How the Pothole on 70th Road Finally Got Fixed

Later rather than sooner

A week before Mayor Bloomberg came to Queens Monday to announce a pedestrian safety program, residents say the city's Dept. of Transportation sent crews to fix a vexing pothole.

The hole was right next to the curb at 70th Road and Queens Boulevard, one of the city's most dangerous intersections for pedestrians.

"I saw a 94 year-old man step into it and fall on his head," said Yudi Grabie, of Forest Hills. "He was hurt badly enough that the ambulance came."

Asked how long she'd been avoiding the 10 foot-long pothole, an elderly woman walking around it Tuesday responded "years." Phil Scalcione says he called 311 "two times last year and two more times this year." A DOT crew finally showed up last week to make repairs, to Scalcione's relief.

Make that temporary relief.

"They put a smooth patch around the corner in a place that didn't even have a rut in it. Can you imagine that?" the Middle Village resident recalled incredulously. "I called up, after I had my nervous breakdown, and I screamed at the man on 311. He said, 'We'll put in another complaint.' "

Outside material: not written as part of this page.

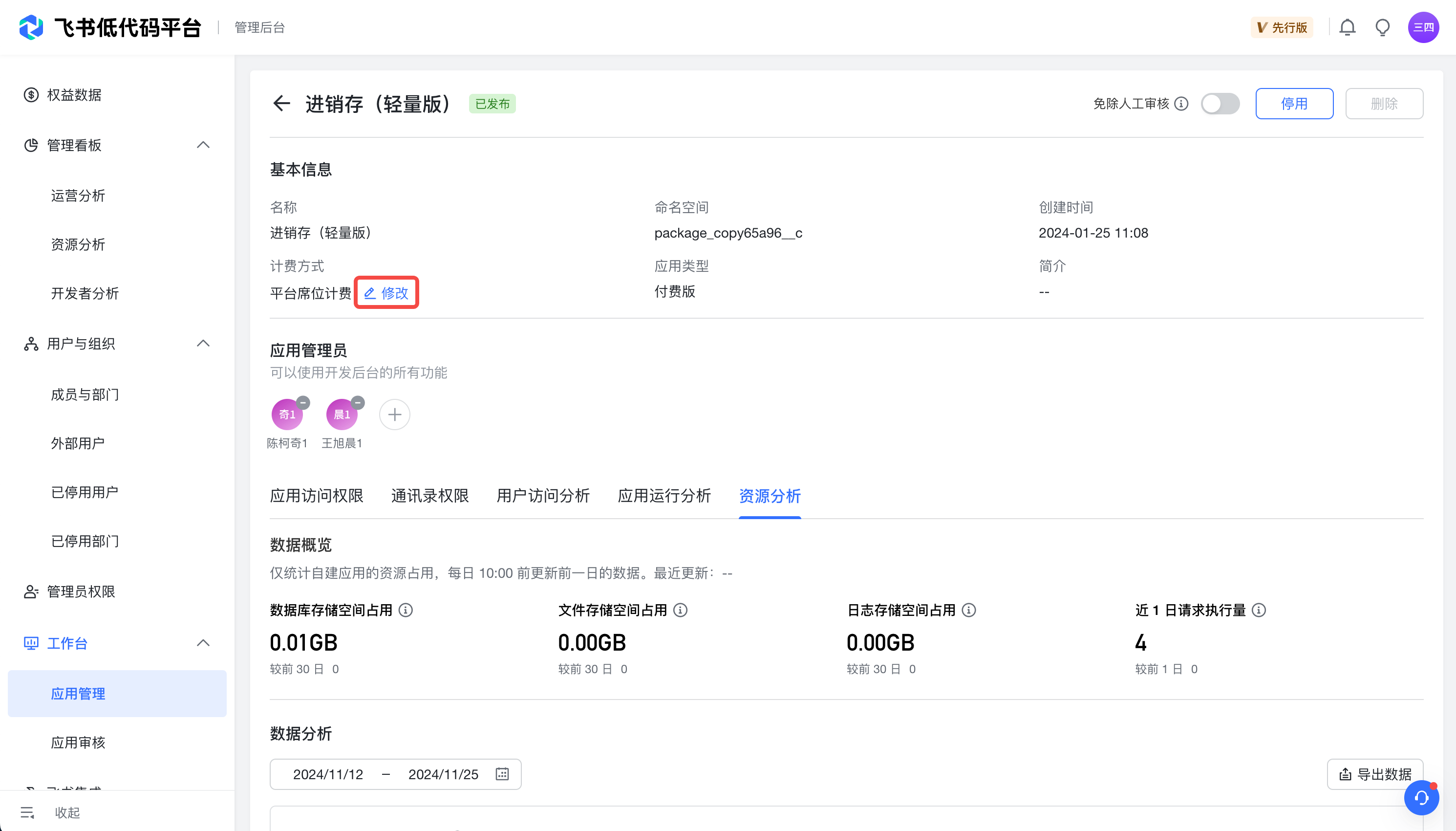Show info for 数据库存储空间占用

(x=406, y=610)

"Sometimes that is what is wrong with 311. Things don't get done as fast as they should," said Queens City Council Member Karen Koslowitz. She urged constituents  to call her office directly for quicker action.

But it was only three hours after a call to the transportation commissioner's spokesman -- from NBCNewYork -- that a DOT hole-filling crew and two supervisors arrived at 70th Road. Within a half hour the injury-inducing hole was history.

"My oldest hole in the City right now is 20 days. And we have over 200 holes in Queens alone," said DOT Queens Streets Superintendent Carl Delgeorge. "So I think that's, you know, pretty good."